I, apparently, look a lot like a man.
This first one is most recent, with my face totally blank and without glasses.
This pic was much more girly with a small smile.
And this one was my "looks like a teenaged boy actually" pic.
In conclusion, I need to start doing drag. I'd make an absolutely fabulous king.
But apparently, the androgynous look works, because last week I was out with friends and had two most perplexing encounters.
First one: At bar, me standing and looking around. Someone touches my cheek and I turn. It's a dude who leans in, says "You, beautiful. Enjoy that," and totally just walks away and disappears before I realize what the hell happened.
The other: Me and two others outside, waiting for the rest of the gang.
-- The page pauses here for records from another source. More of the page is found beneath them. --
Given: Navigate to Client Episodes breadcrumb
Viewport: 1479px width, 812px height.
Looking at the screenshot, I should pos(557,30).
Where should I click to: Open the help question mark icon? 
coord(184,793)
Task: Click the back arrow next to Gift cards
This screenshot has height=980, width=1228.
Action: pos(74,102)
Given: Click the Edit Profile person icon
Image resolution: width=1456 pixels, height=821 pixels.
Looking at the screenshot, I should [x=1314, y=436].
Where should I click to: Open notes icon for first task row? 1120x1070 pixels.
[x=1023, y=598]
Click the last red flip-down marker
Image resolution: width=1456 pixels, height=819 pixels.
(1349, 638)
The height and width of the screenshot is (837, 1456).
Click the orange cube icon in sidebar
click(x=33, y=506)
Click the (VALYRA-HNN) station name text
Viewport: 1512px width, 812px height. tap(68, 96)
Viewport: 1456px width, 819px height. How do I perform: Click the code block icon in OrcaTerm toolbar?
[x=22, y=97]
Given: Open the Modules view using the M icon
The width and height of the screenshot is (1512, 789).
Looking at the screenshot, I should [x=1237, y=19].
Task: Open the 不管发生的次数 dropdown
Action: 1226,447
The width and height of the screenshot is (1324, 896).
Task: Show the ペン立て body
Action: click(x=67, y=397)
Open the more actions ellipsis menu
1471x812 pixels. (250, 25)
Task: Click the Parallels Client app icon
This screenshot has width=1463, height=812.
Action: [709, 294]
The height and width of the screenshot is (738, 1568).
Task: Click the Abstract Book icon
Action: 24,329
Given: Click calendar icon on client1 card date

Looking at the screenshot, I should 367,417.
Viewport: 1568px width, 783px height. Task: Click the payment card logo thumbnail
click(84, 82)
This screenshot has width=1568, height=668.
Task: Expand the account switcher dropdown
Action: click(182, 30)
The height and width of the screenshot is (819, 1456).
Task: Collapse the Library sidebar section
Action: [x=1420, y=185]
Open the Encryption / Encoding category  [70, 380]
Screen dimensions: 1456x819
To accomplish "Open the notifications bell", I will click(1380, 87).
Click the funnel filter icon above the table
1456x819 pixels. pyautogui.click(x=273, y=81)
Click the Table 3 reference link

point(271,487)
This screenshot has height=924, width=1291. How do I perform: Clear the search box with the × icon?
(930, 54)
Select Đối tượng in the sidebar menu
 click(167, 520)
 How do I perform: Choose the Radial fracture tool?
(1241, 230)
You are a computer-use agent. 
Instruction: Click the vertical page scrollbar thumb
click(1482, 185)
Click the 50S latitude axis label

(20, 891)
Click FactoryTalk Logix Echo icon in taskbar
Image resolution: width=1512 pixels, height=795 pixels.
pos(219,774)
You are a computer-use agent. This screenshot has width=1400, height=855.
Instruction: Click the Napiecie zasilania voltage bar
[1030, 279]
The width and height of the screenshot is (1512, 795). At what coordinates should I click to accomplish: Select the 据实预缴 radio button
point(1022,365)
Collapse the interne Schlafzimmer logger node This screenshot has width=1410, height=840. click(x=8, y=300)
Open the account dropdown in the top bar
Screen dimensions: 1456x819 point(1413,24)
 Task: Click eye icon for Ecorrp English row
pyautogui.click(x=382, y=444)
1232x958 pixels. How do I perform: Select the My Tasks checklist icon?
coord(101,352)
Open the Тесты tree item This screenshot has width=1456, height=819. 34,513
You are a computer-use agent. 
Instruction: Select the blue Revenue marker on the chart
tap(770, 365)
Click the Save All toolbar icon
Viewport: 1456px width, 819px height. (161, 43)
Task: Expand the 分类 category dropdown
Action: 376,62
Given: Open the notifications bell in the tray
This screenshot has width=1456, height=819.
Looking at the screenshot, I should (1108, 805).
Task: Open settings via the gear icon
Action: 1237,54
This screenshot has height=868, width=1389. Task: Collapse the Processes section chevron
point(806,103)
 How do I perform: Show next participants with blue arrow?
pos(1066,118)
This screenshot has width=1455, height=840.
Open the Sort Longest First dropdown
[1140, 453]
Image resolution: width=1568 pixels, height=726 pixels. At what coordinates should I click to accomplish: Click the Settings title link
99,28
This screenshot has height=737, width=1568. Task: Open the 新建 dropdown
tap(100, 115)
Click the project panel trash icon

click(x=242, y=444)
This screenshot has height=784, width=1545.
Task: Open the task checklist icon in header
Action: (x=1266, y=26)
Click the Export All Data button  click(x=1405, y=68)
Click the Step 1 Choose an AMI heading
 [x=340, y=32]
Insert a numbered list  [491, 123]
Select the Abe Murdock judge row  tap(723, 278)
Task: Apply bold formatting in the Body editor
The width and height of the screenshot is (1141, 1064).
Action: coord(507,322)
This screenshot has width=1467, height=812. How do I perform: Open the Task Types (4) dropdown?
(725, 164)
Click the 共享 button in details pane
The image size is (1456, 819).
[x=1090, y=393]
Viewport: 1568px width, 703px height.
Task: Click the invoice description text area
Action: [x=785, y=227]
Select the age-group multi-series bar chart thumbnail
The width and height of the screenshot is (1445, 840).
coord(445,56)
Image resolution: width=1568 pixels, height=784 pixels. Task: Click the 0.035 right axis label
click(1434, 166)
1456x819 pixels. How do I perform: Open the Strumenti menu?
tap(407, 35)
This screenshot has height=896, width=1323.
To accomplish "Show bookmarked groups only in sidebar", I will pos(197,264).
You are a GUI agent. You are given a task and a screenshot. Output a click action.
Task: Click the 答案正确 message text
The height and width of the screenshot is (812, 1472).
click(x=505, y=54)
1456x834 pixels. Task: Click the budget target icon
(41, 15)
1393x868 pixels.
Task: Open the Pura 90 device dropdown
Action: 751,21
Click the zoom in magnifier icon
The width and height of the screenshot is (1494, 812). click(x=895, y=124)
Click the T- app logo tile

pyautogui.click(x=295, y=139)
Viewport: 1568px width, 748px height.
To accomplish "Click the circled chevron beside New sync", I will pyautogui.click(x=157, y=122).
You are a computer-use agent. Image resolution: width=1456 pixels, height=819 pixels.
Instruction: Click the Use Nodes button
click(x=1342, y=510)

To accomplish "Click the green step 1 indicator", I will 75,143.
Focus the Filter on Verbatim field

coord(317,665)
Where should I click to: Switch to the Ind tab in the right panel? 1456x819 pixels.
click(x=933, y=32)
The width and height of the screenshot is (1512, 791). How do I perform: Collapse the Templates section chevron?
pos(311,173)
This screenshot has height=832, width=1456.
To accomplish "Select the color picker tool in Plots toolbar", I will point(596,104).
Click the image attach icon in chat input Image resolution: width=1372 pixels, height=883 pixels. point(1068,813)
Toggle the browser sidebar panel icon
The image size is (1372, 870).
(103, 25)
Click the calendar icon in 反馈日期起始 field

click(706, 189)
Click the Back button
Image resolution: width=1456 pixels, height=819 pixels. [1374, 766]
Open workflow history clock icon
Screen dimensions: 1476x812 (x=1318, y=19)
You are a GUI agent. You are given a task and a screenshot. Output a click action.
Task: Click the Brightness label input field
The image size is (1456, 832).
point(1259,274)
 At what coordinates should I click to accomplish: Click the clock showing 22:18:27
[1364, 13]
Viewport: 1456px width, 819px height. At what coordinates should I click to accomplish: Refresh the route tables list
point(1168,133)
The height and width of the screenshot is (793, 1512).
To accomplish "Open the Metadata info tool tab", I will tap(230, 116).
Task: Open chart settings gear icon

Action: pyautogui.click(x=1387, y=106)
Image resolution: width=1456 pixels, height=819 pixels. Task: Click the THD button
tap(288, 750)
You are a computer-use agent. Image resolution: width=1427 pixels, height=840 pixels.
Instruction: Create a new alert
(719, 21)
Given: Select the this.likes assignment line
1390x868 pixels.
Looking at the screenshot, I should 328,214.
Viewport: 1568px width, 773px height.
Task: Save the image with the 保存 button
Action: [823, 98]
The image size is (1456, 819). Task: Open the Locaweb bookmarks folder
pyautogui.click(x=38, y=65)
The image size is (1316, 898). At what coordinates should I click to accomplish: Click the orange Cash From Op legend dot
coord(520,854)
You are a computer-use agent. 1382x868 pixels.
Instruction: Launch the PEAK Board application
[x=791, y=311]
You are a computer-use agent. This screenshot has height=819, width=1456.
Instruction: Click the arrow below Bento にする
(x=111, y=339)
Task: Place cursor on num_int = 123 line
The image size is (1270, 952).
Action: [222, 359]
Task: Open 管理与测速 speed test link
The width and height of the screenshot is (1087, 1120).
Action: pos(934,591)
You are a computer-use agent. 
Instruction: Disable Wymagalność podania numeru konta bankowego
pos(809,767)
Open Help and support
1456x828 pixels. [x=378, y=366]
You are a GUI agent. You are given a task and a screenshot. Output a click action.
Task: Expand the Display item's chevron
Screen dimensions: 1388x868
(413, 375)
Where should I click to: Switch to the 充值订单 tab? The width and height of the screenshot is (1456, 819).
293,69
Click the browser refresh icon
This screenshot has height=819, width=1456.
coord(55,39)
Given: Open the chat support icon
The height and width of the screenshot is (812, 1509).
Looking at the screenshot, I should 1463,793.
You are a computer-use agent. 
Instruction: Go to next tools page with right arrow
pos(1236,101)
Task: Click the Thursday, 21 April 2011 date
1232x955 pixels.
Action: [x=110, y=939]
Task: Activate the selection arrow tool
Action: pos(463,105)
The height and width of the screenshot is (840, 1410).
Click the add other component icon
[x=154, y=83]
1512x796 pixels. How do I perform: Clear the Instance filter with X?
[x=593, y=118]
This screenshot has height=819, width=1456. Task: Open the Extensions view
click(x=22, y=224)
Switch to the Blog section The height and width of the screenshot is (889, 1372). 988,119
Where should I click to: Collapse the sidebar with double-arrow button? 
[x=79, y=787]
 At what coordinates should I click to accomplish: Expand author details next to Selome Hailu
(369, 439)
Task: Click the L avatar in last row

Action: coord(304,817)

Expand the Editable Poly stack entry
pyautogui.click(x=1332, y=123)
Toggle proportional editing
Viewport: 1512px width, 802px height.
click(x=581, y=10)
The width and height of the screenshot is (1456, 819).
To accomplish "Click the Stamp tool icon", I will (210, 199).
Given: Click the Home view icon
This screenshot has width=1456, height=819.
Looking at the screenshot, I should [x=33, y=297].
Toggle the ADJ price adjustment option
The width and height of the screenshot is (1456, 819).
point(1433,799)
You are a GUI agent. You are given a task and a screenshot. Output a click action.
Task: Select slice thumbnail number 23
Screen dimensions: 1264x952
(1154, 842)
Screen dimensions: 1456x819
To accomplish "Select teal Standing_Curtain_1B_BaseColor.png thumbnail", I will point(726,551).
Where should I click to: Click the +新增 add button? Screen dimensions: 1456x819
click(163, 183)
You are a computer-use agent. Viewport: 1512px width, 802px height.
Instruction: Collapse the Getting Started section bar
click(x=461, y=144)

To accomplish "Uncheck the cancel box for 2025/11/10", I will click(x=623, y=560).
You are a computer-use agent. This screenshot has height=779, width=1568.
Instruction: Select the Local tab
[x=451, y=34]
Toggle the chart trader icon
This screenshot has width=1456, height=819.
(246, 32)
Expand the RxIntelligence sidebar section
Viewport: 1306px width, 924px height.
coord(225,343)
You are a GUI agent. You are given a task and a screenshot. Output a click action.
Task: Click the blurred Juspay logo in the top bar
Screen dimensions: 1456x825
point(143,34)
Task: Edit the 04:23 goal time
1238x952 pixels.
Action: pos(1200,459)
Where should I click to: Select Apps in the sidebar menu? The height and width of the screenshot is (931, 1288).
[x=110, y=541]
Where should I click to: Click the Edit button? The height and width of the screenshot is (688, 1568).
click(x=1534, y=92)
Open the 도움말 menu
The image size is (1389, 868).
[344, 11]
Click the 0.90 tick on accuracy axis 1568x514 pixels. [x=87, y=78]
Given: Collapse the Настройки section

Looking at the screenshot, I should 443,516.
Someone comes up from behind and lifts my hood up, I have this fab new red overcoat see. I turn around and introduce myself as Little Red Riding Hood. Guy is bald and totally smashed and tries to invite me to the 24/7 McDonalds across the street. I'm like, No, and he's like, Whut? and I'm all, *ignore, commencing*.
Also, I'm fertile again. Got my iud removed today and watched my multiple, fat-ass follicles getting ready for action on the ultra sound. I could start selling those eggs for PROFIT and I wouldn't even need any treatments! Too bad I've already done my breeding.
Oh well, it's going to be condoms for the next 3-4 weeks now. *big sigh* Or hey, I could do a whole "Living the Slashy Life" experiment: Nothing but buttsex for weeks!!! Surely this would bring me e-fame and much praisage as the usurper of Minotaurs sex tips.